Lei ha vissuto in prima persona la paradossale stagione del Saint-Christophe (diventato Vallée d’Aoste), costretto per la mancanza di uno stadio omologato a giocare le gare interne a San Giusto Canavese. Che stagione è stata?
«Il ricordo non può che essere brutto. Ero a Casale, ho fatto di tutto per tonare da mister Zichella e con lui ho giocato le prime sei partite, poi l’hanno mandato via, è arrivato Frattali, che era di un altro livello e sono finito in panchina. La gestione di quella stagione è stata sbagliata; non so se è più colpa della Regione o della dirigenza, fatto sta che non è possibile giocare in casa in Canavese. Non si è sfruttata un’occasione unica: quando mai si rivedrà una squadra valdostana in Lega Pro?».
Il P.D.H.A.E. è scomparso dal panorama calcistico, impoverendo ulteriormente un movimento già in fase calante: qual è il problema più grande del calcio valdostano?
«Ci sono tante piccole società che, invece di sposare un progetto e appoggiare una società che diventi punto di riferimento, tirano a campare in categorie più basse. Le fusioni hanno senso se danno vita a qualcosa di grande, in Seconda e Terza per me hanno poco senso. Poi bisogna lavorare come si deve a livello giovanile: ovunque si può fare di più, per esempio coinvolgendo ex giocatori forti nei quadri tecnici».
«Un onore giocare con Andrea Gentile»
Chi è il giocatore più forte con cui ha giocato?
«A livello valdostano dico Andrea Gentile, tra gli altri Riccardo Taddei che ho avuto a fianco a Casale».
E l’attaccante più pericoloso che si è trovato a fronteggiare?
«Devo dire Secci, ogni volta mi ha sempre fatto gol, con tutti gli altri me la sono sempre giocata».
«Nel calcio si è perso il rispetto nei confronti dei più grandi»
Da quando lei ha debuttato in prima squadra, il calcio è cambiato tanto. In meglio o in peggio?
«Tecnicamente è migliorato, ma caratterialmente è peggiorato. Non ci sono più i giocatori con il carattere di una volta, c’è stato un calo di valori. Si è perso il rispetto nei confronti dei più grandi».

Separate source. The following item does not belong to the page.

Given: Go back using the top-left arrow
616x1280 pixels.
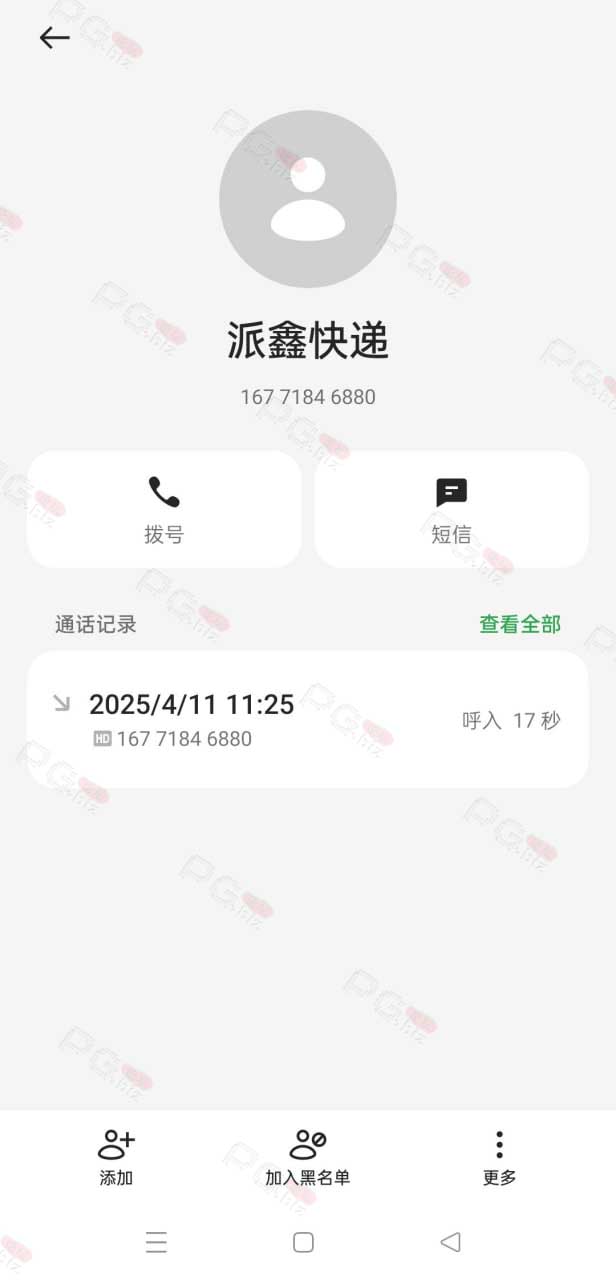Looking at the screenshot, I should coord(54,38).
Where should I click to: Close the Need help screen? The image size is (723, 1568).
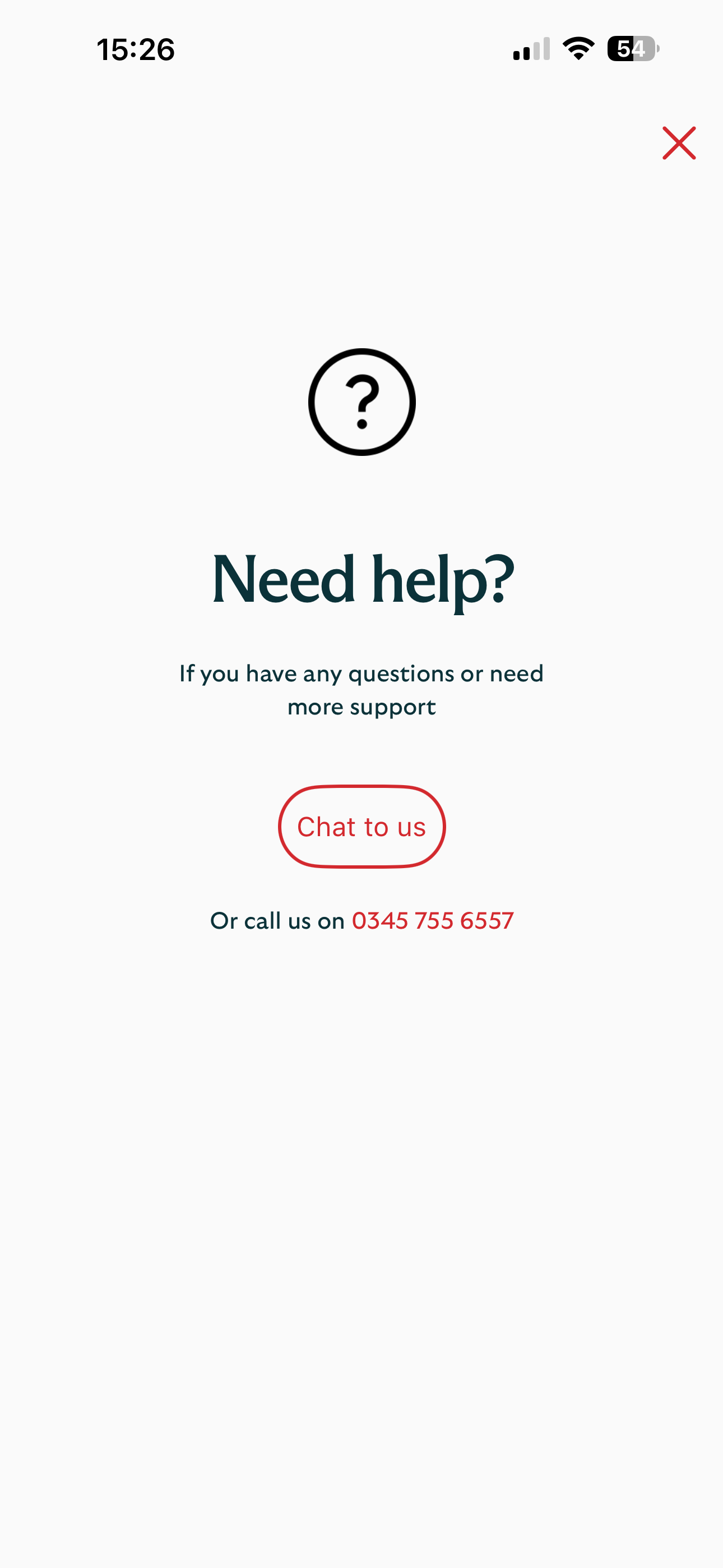point(679,144)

«Voglio dedicarmi ai miei figli più piccoli, in futuro mi piacerebbe allenare i portieri»
Cosa c’è nel futuro di Alessandro Pomat?
«Adesso mi dedicherò di più ai miei figli più piccoli; lo devo a mia moglie, l’ho lasciata da sola troppe domeniche».
La stuzzica l’idea di allenare?
«Sì, ma solo i portieri. Mi piacerebbe prendere il patentino specialistico e poi impegnarmi in prima persona. Adesso come adesso direi con i grandi, ma sarebbe bello anche crescerli da piccoli, un qualcosa che penso dia grandi soddisfazioni».